MSG Prime Minister's Cup
- Organiser(s): Melanesian Spearhead Group
- Founded: 1988 as Melanesia Cup 2022 as MSG Prime Minister's Cup 2025 women tournament
- Teams: Between 4 and 6
- Current champions: MEN: Vanuatu (2nd title) WOMEN: Papua New Guinea (1st title)
- Most championships: MEN: Fiji (5 titles) WOMEN: Papua New Guinea (1 title)
- 2026 MSG Prime Minister's Cup

= MSG Prime Minister's Cup =

Association football tournament for Melanesian countries

The MSG Prime Minister's Cup, formerly known as the Melanesia Cup, is an association football competition played between the Melanesian countries. It was formerly used (along with the Polynesia Cup) for qualification to the OFC Nations Cup. The original tournament used a round-robin format with every team playing each other once at the tournament's location.

==History==
===Melanesia Cup (1988–2000)===
The Melanesia Cup was founded in 1988, with Fiji becoming the inaugural champions following a 3–1 victory against Solomon Islands. The tournament was played on an annual basis until the 1990 tournament saw the Melanesia Cup become a biennial tournament. It was then played every two years until 2000 except for 1996.

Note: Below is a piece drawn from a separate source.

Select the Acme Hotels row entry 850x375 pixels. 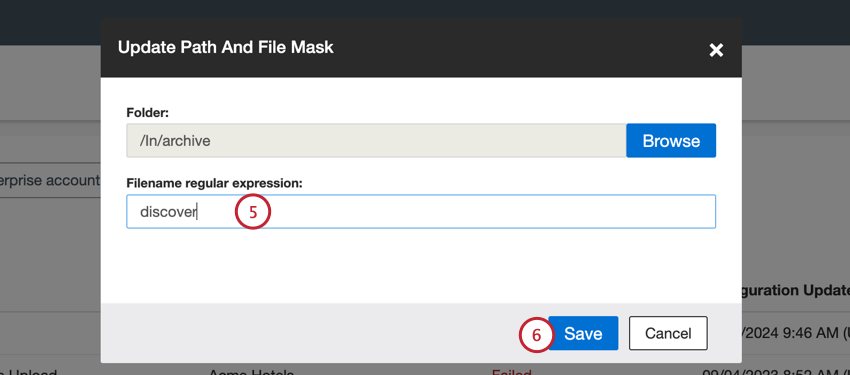pos(252,372)
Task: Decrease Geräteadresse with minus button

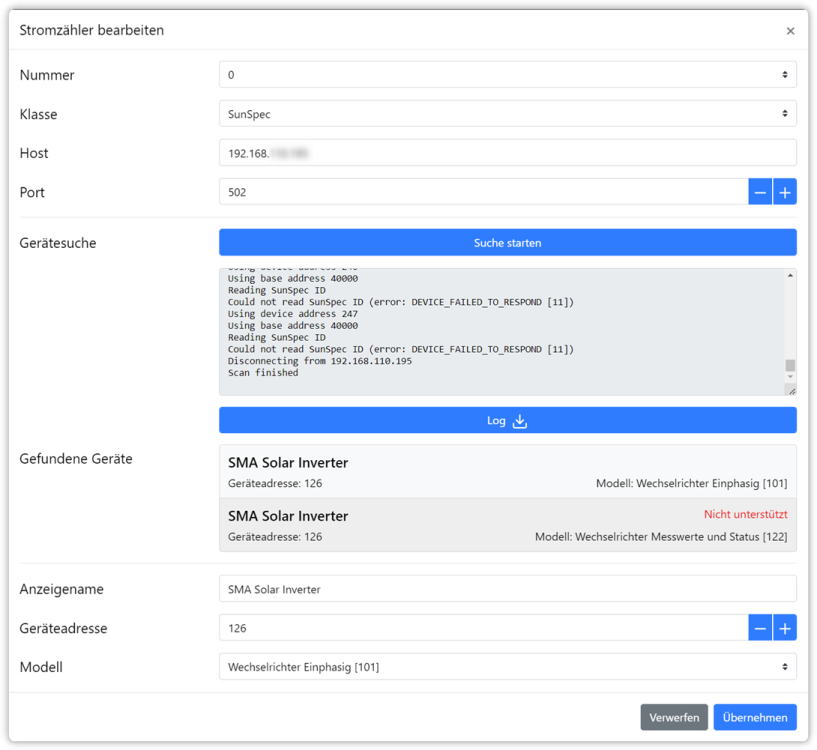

The 1996 Melanesia Cup was cancelled for unknown reasons, and the scheduled 2002 Melanesia Cup was cancelled due to security issues in Honiara as the tournament was moved from July to September 2002.

The tournament also served as OFC Nations Cup qualifiers, first doing so in 1994.

=== 2002–2022 ===
In 2008, the Wantok Cup was established as a competition between Papua New Guinea, the Solomon Islands and Vanuatu. It was described by the Oceania Football Confederation as "a tournament reminiscent of the now defunct Melanesian Cup".

This tournament was also abolished, with the last two editions played in 2011.

=== MSG Prime Minister's Cup (2022–present) ===
In 2022 the tournament was revived under the current name, the MSG Prime Minister's Cup, after more than twenty years. The name was changed at the impetus of FIFA. It is organised by the Melanesian Spearhead Group.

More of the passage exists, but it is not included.